When you reach the line that contains "This screenshot has height=375, width=525." in the data below, start reproducing lines exactly, and stop after the line that contains "Given: Bookmark this page with star icon".

Exercise data
□ □ □ □ □ □ □

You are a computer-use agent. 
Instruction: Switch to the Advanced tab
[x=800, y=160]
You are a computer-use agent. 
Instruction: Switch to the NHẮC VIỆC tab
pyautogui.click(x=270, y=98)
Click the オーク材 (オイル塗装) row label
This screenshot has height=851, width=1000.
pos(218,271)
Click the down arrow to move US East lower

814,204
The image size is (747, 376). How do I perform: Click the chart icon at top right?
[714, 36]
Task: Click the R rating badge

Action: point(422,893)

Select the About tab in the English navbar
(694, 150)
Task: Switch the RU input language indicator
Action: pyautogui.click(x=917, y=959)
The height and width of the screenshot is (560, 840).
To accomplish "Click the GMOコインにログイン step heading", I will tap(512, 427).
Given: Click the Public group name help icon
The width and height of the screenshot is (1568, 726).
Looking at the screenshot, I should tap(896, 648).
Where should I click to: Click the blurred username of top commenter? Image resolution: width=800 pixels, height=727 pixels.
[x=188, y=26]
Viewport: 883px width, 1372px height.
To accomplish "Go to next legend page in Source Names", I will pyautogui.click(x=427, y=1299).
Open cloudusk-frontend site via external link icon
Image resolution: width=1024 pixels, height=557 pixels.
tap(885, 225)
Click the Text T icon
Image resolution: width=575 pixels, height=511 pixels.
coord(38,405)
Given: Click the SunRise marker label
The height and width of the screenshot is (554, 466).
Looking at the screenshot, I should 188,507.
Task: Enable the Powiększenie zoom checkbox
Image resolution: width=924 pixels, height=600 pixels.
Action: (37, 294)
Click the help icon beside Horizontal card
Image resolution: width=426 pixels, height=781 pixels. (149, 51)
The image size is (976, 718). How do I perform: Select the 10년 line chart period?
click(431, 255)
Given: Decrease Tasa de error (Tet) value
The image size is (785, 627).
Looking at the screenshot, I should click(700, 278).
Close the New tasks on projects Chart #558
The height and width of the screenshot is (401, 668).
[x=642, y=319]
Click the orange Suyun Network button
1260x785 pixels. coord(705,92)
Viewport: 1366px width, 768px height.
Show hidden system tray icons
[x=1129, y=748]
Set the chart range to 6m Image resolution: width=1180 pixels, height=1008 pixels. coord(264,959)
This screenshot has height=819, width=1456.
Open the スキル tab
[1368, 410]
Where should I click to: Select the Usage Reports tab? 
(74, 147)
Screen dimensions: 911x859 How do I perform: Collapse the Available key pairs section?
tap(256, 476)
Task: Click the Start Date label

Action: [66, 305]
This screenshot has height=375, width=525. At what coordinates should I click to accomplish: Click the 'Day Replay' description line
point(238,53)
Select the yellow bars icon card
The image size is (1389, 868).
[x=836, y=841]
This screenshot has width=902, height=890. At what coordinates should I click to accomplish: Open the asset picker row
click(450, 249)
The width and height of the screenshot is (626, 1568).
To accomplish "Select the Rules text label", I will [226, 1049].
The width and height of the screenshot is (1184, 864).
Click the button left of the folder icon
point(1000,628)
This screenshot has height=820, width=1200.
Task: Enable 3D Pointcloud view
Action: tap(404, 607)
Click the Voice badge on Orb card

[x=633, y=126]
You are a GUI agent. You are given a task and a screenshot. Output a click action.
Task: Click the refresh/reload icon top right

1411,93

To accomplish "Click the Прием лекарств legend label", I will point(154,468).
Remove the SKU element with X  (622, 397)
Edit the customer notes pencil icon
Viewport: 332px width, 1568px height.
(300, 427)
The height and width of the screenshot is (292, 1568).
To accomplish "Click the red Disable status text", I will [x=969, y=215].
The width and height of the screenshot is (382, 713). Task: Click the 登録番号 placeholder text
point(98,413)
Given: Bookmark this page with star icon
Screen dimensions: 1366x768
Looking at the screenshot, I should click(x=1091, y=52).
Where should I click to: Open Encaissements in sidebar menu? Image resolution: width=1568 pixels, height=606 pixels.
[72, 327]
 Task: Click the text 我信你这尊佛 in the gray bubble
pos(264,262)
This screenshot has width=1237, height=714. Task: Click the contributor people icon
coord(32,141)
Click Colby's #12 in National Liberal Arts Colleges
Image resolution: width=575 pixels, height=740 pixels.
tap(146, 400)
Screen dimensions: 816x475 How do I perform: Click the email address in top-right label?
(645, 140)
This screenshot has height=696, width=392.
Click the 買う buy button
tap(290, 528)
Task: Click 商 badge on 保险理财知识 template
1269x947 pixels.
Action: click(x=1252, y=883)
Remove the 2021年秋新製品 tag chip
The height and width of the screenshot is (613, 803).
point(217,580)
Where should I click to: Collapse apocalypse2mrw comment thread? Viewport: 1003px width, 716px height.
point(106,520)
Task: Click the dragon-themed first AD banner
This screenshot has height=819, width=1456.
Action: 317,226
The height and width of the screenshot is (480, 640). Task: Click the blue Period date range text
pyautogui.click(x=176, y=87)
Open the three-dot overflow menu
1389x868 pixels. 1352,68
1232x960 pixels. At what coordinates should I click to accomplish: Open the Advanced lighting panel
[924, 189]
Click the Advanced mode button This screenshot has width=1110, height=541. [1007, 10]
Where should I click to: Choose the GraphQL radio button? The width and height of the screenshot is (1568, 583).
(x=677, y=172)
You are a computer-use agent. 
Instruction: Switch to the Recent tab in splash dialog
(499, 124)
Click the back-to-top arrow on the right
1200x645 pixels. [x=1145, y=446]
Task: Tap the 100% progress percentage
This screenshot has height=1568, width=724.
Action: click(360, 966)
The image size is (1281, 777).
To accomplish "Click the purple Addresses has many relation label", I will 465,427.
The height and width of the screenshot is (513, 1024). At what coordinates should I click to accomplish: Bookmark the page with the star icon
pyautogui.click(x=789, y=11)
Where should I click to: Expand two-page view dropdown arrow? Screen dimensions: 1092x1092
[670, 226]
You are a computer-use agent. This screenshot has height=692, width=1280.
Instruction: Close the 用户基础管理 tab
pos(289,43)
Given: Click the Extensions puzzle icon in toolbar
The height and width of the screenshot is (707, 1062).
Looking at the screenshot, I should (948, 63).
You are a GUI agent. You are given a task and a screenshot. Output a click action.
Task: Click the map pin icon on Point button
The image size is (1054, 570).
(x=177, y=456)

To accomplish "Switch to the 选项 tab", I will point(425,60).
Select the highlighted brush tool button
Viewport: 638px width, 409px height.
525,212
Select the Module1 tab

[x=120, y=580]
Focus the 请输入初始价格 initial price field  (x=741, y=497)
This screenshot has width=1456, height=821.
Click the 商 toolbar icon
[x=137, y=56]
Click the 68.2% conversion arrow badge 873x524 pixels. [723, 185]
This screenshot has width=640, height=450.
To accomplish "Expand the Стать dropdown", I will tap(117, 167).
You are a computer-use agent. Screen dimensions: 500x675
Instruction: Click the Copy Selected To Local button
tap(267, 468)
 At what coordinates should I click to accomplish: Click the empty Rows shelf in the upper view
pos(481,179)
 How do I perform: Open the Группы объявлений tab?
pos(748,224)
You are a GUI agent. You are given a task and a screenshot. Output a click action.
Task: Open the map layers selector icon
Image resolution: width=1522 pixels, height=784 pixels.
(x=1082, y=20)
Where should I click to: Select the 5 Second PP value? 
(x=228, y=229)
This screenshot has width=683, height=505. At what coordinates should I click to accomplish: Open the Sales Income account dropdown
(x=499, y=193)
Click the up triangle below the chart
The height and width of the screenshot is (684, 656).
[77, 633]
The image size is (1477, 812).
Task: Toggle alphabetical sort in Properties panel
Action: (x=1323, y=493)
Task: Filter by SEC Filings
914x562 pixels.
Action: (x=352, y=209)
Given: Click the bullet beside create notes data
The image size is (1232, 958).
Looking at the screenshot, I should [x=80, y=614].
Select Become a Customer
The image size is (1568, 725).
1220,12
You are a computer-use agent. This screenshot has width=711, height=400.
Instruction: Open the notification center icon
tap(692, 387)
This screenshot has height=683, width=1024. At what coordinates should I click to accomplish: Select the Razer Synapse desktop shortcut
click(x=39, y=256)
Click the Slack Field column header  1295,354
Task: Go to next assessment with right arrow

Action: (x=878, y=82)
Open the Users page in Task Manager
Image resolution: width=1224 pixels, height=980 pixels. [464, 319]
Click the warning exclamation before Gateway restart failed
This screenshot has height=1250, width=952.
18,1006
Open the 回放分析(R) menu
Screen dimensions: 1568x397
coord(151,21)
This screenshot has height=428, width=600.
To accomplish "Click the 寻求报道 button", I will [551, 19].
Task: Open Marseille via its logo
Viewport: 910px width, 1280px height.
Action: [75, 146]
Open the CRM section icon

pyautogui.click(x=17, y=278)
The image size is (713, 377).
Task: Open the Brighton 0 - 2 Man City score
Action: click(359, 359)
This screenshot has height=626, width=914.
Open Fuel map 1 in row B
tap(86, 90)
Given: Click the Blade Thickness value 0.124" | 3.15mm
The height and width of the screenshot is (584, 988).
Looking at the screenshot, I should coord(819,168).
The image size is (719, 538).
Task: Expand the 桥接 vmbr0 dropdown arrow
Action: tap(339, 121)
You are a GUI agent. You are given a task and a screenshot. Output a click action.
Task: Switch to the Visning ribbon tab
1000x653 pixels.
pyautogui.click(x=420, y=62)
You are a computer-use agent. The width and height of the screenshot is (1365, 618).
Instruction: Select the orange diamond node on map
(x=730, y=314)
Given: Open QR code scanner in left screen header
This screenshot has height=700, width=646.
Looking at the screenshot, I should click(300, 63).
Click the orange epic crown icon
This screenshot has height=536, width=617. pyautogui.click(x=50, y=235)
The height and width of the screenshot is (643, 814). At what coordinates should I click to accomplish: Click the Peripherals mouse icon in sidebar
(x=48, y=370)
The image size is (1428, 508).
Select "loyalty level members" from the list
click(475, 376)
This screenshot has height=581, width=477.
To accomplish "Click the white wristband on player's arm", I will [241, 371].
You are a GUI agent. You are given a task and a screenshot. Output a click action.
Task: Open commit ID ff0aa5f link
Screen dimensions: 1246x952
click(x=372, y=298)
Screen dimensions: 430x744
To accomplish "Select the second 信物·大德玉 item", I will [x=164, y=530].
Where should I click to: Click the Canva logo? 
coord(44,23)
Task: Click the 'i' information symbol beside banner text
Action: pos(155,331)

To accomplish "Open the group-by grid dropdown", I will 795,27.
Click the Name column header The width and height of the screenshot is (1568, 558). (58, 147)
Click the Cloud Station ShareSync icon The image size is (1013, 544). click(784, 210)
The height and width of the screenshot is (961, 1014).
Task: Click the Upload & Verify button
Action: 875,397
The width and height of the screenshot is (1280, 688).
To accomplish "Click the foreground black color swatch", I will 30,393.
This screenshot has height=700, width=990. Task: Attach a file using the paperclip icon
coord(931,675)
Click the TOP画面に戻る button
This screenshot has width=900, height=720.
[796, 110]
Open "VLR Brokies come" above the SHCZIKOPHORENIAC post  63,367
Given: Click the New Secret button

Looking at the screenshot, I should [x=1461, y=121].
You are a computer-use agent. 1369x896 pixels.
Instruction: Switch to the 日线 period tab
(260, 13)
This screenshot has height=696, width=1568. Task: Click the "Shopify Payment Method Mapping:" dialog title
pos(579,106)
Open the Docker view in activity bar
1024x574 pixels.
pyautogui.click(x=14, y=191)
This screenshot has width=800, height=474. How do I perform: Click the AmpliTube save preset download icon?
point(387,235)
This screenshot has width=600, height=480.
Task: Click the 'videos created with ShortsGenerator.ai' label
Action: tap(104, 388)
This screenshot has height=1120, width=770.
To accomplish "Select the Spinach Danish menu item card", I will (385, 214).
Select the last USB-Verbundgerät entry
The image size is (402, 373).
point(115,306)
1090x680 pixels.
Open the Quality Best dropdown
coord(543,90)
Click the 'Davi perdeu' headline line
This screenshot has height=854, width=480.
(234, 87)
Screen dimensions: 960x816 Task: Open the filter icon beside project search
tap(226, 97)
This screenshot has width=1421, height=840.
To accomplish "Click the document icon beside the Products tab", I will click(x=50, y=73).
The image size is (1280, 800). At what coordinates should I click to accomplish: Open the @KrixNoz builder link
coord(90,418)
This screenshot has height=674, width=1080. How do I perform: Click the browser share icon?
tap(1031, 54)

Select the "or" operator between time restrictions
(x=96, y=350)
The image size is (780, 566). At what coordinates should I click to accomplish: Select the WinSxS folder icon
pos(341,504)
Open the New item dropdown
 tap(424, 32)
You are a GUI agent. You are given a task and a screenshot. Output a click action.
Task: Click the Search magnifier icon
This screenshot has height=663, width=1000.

□ □ □ □ □ □ □

Problem solution
This screenshot has height=375, width=525. At what coordinates should I click to accomplish: Click the 'Day Replay' description line
point(238,53)
Select the yellow bars icon card
The image size is (1389, 868).
[x=836, y=841]
This screenshot has width=902, height=890. At what coordinates should I click to accomplish: Open the asset picker row
click(450, 249)
The width and height of the screenshot is (626, 1568).
To accomplish "Select the Rules text label", I will [226, 1049].
The width and height of the screenshot is (1184, 864).
Click the button left of the folder icon
point(1000,628)
This screenshot has height=820, width=1200.
Task: Enable 3D Pointcloud view
Action: tap(404, 607)
Click the Voice badge on Orb card

[x=633, y=126]
You are a GUI agent. You are given a task and a screenshot. Output a click action.
Task: Click the refresh/reload icon top right

1411,93

To accomplish "Click the Прием лекарств legend label", I will point(154,468).
Remove the SKU element with X  (622, 397)
Edit the customer notes pencil icon
Viewport: 332px width, 1568px height.
(300, 427)
The height and width of the screenshot is (292, 1568).
To accomplish "Click the red Disable status text", I will [x=969, y=215].
The width and height of the screenshot is (382, 713). Task: Click the 登録番号 placeholder text
point(98,413)
Given: Bookmark this page with star icon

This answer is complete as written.